* [Work to complete]
Copy each entry below exactly.

* [Data listing]
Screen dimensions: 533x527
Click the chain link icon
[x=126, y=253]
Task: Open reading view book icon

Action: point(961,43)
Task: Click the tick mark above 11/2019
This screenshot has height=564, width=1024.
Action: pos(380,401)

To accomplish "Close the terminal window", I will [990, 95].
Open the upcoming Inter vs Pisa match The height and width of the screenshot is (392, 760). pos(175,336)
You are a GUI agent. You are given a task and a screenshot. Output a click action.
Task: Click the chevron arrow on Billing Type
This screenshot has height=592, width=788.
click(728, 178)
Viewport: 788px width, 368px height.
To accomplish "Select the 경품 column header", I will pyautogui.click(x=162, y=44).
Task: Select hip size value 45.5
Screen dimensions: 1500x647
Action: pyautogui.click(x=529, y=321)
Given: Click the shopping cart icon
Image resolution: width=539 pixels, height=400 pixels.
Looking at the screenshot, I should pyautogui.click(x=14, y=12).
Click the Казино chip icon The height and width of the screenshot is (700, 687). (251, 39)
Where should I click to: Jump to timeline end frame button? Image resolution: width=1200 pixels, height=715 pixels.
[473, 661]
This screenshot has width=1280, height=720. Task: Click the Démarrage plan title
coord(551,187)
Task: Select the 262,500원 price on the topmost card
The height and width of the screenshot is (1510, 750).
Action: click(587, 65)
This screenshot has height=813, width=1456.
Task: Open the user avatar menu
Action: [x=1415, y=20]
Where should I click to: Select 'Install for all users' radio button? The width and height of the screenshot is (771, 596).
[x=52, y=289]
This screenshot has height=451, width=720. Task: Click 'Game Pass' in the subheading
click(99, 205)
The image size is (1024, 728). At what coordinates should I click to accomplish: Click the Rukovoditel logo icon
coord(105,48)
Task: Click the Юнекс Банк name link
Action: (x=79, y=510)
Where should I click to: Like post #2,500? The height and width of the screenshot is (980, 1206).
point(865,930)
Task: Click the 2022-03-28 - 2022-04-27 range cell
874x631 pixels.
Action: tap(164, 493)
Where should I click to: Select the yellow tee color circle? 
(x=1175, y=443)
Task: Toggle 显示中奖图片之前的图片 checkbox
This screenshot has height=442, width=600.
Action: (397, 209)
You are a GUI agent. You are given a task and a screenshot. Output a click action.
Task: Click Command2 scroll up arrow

* [Finished exercise]
Screen dimensions: 533x527
Click the chain link icon
[x=126, y=253]
Task: Open reading view book icon

Action: point(961,43)
Task: Click the tick mark above 11/2019
This screenshot has height=564, width=1024.
Action: pos(380,401)

To accomplish "Close the terminal window", I will [990, 95].
Open the upcoming Inter vs Pisa match The height and width of the screenshot is (392, 760). pos(175,336)
You are a GUI agent. You are given a task and a screenshot. Output a click action.
Task: Click the chevron arrow on Billing Type
This screenshot has height=592, width=788.
click(728, 178)
Viewport: 788px width, 368px height.
To accomplish "Select the 경품 column header", I will pyautogui.click(x=162, y=44).
Task: Select hip size value 45.5
Screen dimensions: 1500x647
Action: pyautogui.click(x=529, y=321)
Given: Click the shopping cart icon
Image resolution: width=539 pixels, height=400 pixels.
Looking at the screenshot, I should pyautogui.click(x=14, y=12).
Click the Казино chip icon The height and width of the screenshot is (700, 687). (251, 39)
Where should I click to: Jump to timeline end frame button? Image resolution: width=1200 pixels, height=715 pixels.
[473, 661]
This screenshot has width=1280, height=720. Task: Click the Démarrage plan title
coord(551,187)
Task: Select the 262,500원 price on the topmost card
The height and width of the screenshot is (1510, 750).
Action: click(587, 65)
This screenshot has height=813, width=1456.
Task: Open the user avatar menu
Action: [x=1415, y=20]
Where should I click to: Select 'Install for all users' radio button? The width and height of the screenshot is (771, 596).
[x=52, y=289]
This screenshot has height=451, width=720. Task: Click 'Game Pass' in the subheading
click(99, 205)
The image size is (1024, 728). At what coordinates should I click to accomplish: Click the Rukovoditel logo icon
coord(105,48)
Task: Click the Юнекс Банк name link
Action: (x=79, y=510)
Where should I click to: Like post #2,500? The height and width of the screenshot is (980, 1206).
point(865,930)
Task: Click the 2022-03-28 - 2022-04-27 range cell
874x631 pixels.
Action: tap(164, 493)
Where should I click to: Select the yellow tee color circle? 
(x=1175, y=443)
Task: Toggle 显示中奖图片之前的图片 checkbox
This screenshot has height=442, width=600.
Action: (397, 209)
You are a GUI agent. You are given a task and a screenshot. Output a click action.
Task: Click Command2 scroll up arrow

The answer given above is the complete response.